Le rendez-vous phare des musiques trad fête 50 ans de festival puisqu’il est l’héritier direct des Rencontres internationales de Luthiers et Maitres Sonneurs nées à deux pas de là en 1976. Pour l’occasion, outre une soirée préalable le 10 juillet à la MJC de La Châtre, une 4e scène s’ajoute aux autres. La programmation réunit entre autres Dafné Kritharas, la kora d’Ablaye Cissoko associée à l’accordéon de Cyrille Brotto, celui de Rémi Geffroy, la vielle de Greg Jolivet au sein de La Machine, les sons médiévaux d’Into the Winds, les voix de La Mossa, des formations reconnues du bal allant des vétérans Blowzabella aux bretons Startijenn en passant par le Duo Artense, jusqu’aux propositions néotrad des hongrois Zoord, ou encore les étonnants mélanges de Tekmao et Shiny Disco Folks, pour danser jusqu’au bout de la nuit. Entre autres ! Ajoutez un village des associations toujours animé, des conférences (dont une rencontre avec Marc Perrone), et un salon de lutherie avec près de 150 exposants, et l’on comprend pourquoi Le Son Continu est à la fois le rendez-vous incontournable des habitués et la bonne porte d’entrée pour qui veut découvrir le monde riche et vivifiant du trad.

THE REED CONSERVATION SOCIETY« Sing a Song That Never Ends »

(26/06/2026 – La Basse Roche / Inouïe Distribution)

Après un premier album toujours pop mais francophone, retour à l’anglais des EP originels pour la formation parisienne, désormais quartet avec la pleine intégration de Cédric Bermond et Nicolas Pain aux côtés de Stéphane Auzenet et Mathieu Blanc. Titre d’album emprunté à Jeff Tweedy, influences de Pavement (pour le texte de Goldfish with Glitter Gleam ou du 1er single The Kruize), de Sufjan Stevens (If I Could Change Myself into Water, Whistle in the Tree), balade du côté de Twin Peaks (Bucky Jay) ou de la Nouvelle Orleans (All the Stars Fall Asleep), référence presque fantasmée à la culture américaine (Elvis has Left the Building) : les USA sont omniprésents. Et pourtant ce disque dresse des ponts entre les continents, comme Modesty of Heart inspiré des Kinks, ou Sainte Marine nous ramenant en Europe, tout au bout même. Rosie Brown et Berndt Rest de Brighton, ou encore Natasha Penot (vue au sein de The Apartments) viennent se joindre aux alliés habituels (dont Yann Arnaud aux manettes) pour ce disque réalisé en équipe et en famille, un disque aux arrangements et harmonies riches et pourtant simple d’accès. Une somptueuse nouvelle page dans la discographie de TRCS, dont I Wish You Were More Than an Affair nous laisse aussi deviner une prochaine étape à la production plus folk.

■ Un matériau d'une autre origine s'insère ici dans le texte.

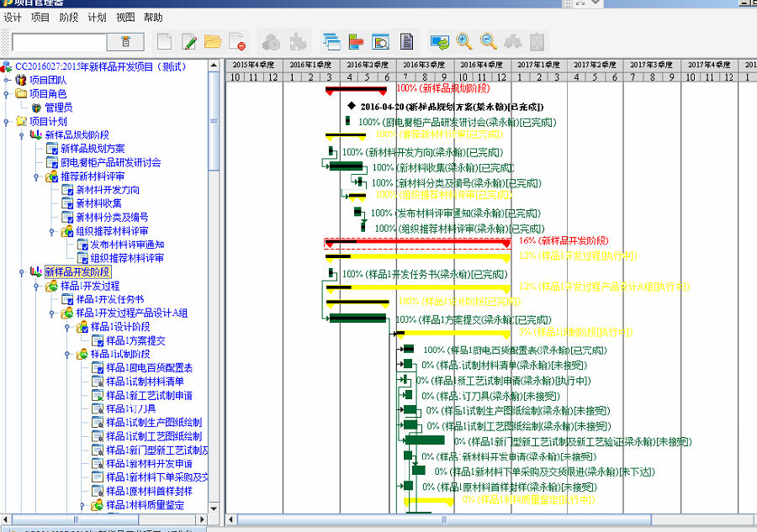Click the text document list toolbar icon
The height and width of the screenshot is (532, 757).
(406, 41)
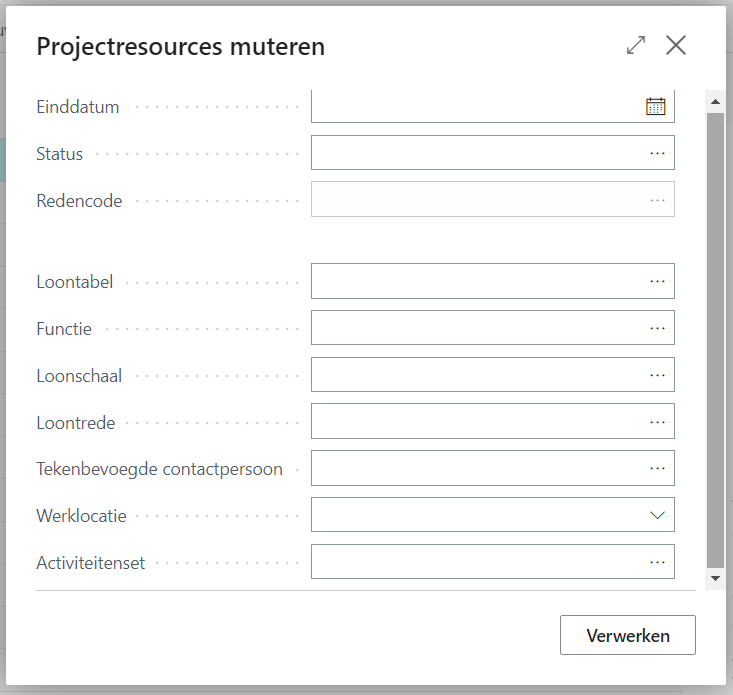Open the Einddatum calendar picker
Viewport: 733px width, 695px height.
tap(655, 106)

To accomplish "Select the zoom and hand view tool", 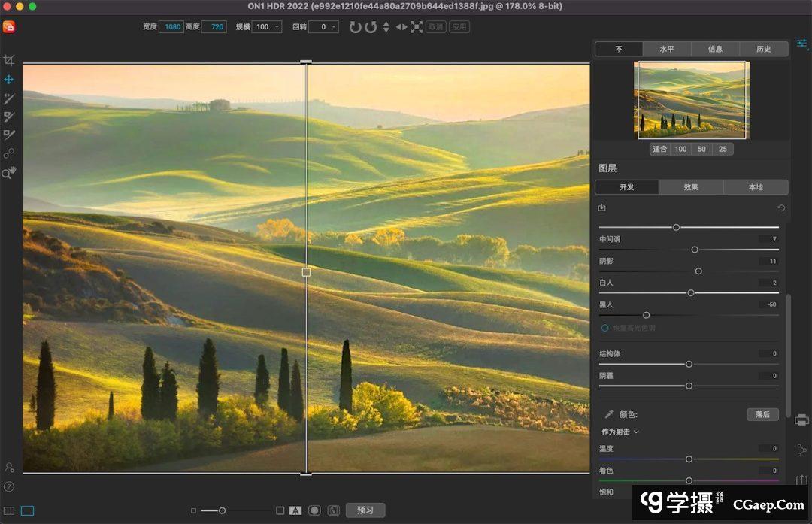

GRÉGOIRE GERSTMANS single « Somehow »

(05/06/2026 – PIAS)

Le pianiste liégeois annonce son 2e album dont le titre, Éternité, laisse deviner qu’il va continuer l’exploration du temps, de l’instant, du silence, entamé sur son Hypnagogie initial. Le temps « on le remplit, on s’y accroche, mais il finit toujours par nous échapper. Somehow, d’une manière ou d’une autre, tout cède » explique-t-il, osant cette pièce d’une lenteur laissant à chaque note le temps de s’installer. Le point de rupture où « le contrôle devient illusion… alors quelque chose lâche, enfin ».

ROBIN FOSTER & BRIAN LOPEZ « The Neverender »

(05/06/2026 – Autoproduction / Roy Music)

Le compositeur anglais installé de longue date dans le Finistère sort un peu de ses habitudes instrumentales en invitant pour son prochain album Northwesterns une large palette d’amis musiciens, venant chanter sur ses titres en français, en breton, ou comme ici en anglais. Repéré au sein de Giant Sand, Brian Lopez pose ainsi sa voix habitée sur ce titre convoquant des fantômes des bouts du monde, qu’ils soient faits du sable de l’Arizona ou des embruns de l’Atlantique…

ROMANCE single « Le net »

(03/06/2026 – ZRP / Kuroneko)

Un peu jeune pour avoir connu le minitel ou même le modem 56k, le quintet parisien va pourtant puiser dans le bon vieux punk français 80s ce qu’il a de plus joyeusement primaire et défouloir avec ce vrai tube malin, drôle et immédiat. Ils le jouent en live depuis un moment, le public semble le connaître déjà par cœur, un signe non ?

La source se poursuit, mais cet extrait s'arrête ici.